» EXERCISE
Only the lines holding "computer" are wanted. Copy every one from the records below.

━━━━

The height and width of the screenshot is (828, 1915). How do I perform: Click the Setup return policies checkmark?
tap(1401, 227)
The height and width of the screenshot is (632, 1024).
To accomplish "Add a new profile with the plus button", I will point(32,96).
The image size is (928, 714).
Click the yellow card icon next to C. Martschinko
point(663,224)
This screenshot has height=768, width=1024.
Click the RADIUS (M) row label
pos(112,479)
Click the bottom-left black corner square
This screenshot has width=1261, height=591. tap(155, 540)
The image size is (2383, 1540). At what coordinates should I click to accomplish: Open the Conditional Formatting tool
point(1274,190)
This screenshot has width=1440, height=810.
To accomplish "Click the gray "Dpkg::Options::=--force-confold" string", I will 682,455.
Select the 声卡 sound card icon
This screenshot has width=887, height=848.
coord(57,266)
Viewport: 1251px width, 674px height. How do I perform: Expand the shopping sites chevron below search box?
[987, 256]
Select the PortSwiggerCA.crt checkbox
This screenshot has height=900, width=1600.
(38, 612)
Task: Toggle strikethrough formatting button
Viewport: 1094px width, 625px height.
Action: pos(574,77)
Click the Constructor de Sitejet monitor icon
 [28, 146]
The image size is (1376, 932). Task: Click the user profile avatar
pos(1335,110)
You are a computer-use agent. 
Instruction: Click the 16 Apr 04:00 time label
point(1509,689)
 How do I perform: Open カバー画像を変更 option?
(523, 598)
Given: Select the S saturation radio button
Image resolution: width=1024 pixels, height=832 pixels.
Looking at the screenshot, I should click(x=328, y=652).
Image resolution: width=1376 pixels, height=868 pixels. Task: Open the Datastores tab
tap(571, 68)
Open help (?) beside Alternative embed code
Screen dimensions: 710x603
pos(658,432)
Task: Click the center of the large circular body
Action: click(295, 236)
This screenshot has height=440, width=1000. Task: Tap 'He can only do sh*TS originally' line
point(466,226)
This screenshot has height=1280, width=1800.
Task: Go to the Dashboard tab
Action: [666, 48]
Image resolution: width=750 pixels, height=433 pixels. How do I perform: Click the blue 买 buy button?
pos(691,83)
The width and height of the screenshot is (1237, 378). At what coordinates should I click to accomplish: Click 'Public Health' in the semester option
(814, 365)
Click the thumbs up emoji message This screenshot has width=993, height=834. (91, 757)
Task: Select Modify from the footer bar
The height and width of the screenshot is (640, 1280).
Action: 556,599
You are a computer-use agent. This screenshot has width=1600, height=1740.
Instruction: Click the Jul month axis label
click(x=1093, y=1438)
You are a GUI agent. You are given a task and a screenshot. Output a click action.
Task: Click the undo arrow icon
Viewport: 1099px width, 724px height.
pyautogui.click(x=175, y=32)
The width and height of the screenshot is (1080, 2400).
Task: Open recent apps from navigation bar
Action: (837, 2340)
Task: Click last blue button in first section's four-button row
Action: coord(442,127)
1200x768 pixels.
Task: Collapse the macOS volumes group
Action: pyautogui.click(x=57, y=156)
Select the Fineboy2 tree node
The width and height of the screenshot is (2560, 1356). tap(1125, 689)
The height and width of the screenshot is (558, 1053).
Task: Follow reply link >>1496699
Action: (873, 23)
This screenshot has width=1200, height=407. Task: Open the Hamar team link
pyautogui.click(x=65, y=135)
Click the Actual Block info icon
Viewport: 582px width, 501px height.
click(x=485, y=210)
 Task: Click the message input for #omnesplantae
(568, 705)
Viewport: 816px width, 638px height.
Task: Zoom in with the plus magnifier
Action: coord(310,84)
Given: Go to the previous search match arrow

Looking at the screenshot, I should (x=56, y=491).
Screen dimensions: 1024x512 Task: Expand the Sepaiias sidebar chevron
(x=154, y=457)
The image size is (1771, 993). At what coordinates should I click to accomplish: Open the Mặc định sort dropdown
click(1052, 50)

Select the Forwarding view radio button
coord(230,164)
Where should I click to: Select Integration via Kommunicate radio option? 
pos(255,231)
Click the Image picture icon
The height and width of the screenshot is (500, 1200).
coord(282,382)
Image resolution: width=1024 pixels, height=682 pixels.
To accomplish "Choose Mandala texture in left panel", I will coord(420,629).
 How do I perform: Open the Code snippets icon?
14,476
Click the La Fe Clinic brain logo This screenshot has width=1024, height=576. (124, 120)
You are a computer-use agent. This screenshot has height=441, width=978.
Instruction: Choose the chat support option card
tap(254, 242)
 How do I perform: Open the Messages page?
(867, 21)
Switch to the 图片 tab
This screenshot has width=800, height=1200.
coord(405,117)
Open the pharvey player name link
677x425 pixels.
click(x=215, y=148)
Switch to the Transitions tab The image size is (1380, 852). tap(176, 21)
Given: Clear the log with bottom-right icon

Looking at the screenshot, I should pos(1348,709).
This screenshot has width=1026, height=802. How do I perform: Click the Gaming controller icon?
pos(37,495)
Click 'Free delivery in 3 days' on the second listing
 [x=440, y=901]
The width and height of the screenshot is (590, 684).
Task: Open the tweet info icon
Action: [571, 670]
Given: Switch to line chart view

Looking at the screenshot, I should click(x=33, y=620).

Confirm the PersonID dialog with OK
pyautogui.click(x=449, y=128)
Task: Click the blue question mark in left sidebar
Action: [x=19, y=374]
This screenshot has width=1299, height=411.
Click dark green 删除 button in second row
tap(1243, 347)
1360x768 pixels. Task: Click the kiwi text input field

━━━━

» ANSWER SPACE
You are a computer-use agent. 
You are a computer-use agent. This screenshot has width=1600, height=1740.
You are a computer-use agent. This screenshot has height=441, width=978.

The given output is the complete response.